Text excerpt: Begin

Home, sweet home for Strawberry Days

Anna Gauldin
Post Independent Intern
From left, Tristin Harlin, Drake Harcourt and Hailey Young dive into the Village Inn pie-eating contest at the FamilyFest stage Saturday afternoon during the 116th annual Strawberry Days.
Christopher Mullen / Post Independent |

Every summer, somewhere around 40,000 people crowd Glenwood Springs for Strawberry Days. With a standard population closer to 10,000, this is a bit of an influx.

There is more food, more music, more people — more everything. The town is bustling, and there are more than a few unfamiliar faces.

But even amongst the massive crowd, the community that is Glenwood Springs emerges in full force. I run into my teachers from elementary, middle and high school, spending time with their families or volunteering in the festival.

Locals open their yards to parade spectators, and small children skirt around floats to snatch sugary treats. A little boy toddles down the sidewalk, wearing a full fireman costume.

Neighbors, friends and classmates stroll down Grand Avenue in silly outfits, and families line the sidewalks. Fluffy dogs accompany their owners around Sayre Park, panting in the shade of the artists’ tents.

Plus, there are funnel cakes.

The best parts of Glenwood Springs surface during Strawberry Days. The Green Strawberries team composts and recycles the bulk the festival’s scraps, and the arts and crafts show supports more than 100 artists and craftsmen.

Text excerpt: End
Data listing: Begin

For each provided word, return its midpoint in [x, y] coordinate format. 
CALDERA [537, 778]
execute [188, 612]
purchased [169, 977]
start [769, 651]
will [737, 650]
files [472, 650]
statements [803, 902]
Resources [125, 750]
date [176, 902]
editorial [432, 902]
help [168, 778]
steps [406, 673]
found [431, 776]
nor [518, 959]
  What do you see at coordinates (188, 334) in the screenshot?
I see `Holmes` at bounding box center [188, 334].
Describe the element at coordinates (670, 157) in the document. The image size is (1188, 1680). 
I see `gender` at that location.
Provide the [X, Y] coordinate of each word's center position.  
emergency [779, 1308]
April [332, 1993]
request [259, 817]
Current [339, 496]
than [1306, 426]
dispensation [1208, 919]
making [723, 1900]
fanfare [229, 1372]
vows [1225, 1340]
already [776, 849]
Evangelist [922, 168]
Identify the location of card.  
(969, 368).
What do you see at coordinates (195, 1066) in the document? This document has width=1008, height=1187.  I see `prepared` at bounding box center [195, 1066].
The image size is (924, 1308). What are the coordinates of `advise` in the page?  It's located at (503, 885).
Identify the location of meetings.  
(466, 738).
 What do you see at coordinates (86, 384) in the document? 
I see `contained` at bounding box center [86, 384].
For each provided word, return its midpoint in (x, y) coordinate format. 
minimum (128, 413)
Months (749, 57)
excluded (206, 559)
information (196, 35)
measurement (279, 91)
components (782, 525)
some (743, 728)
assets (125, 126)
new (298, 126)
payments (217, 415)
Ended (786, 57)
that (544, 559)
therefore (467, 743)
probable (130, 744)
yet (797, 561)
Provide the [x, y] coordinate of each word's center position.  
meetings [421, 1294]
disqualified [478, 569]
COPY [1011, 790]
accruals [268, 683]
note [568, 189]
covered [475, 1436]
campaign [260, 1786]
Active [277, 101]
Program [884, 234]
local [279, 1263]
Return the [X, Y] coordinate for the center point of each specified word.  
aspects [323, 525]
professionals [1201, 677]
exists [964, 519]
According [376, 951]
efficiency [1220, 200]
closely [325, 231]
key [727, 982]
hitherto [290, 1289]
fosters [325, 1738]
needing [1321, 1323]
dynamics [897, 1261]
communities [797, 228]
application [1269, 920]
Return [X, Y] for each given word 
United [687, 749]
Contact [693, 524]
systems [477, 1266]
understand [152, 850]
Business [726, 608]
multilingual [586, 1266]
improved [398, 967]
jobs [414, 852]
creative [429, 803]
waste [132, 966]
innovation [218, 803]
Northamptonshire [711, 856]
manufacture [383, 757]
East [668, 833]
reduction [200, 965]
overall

Data listing: End

* **Exercise**
Pick up the Strawberry Days column right after its last sentence and continue it in the same first-person voice.

* **Response area**
The Miss Strawberry Days competition commends character and leadership abilities, providing scholarships for college. Little girls are celebrated as princesses, with each one given her moment on the stage.

Local musicians are applauded in the Glenwood Idol competition, and local bands perform on the main stage. Locals’ Choice awards are announced. Even with the crowd, it’s a local celebration.

Vendors sell cheesy bacon fries and alligator on a stick and all sorts of things only Strawberry Days can provide the excuse for eating.

Because funnel cakes weren’t enough, they added the elephant ear, which is effectively eight funnel cakes condensed into a single, circular, rather dense mound of dough and powdered sugar. I’d recommend one per five people.

While we’re on the topic of food, there’s also Pie Day. It’s hard to top pie in any circumstance, but when it’s sold to support the Valley View Hospital Auxiliary, it’s even better.

I have lived in Glenwood Springs for more than half my life, and Strawberry Days has been an annual favorite. After spending the bulk of the last two years attending college in Denver, however, returning for this year’s festival was even sweeter.

Upon my return, some of Glenwood Springs’ smaller treasures also became more noticeable.

People wave in Glenwood Springs.

This isn’t something I ever thought I’d take for granted. After living in a large city, though, a friendly wave is about as good as it gets in the driving world. Here, there’s no honking, no swerving, no angry gestures. Those things are limited, at least. Compared to city life, Glenwood Springs is a haven of waves and smiles and signaling the pedestrian to go ahead.

People also know each other in Glenwood Springs.

In the city, venturing more than a mile from campus left me surrounded by unfamiliar faces. Since coming home for the summer, though, it’s hard to think of a local venue where I haven’t encountered an acquaintance, whether it was the grocery store or the bank.

And, lastly, people live and grow with the traditions of Glenwood Springs.

Even though I’m too old now to crouch on the sidewalk and chase down candy (Note: There’s nothing wrong with grabbing a piece on the sly when no one is looking), the allure of Strawberry Days remains strong.

Glenwood Springs will always be my home, sweet home, and Strawberry Days will always be a part of that. Maybe those extra 30,000 people are just wishing they lived here, too.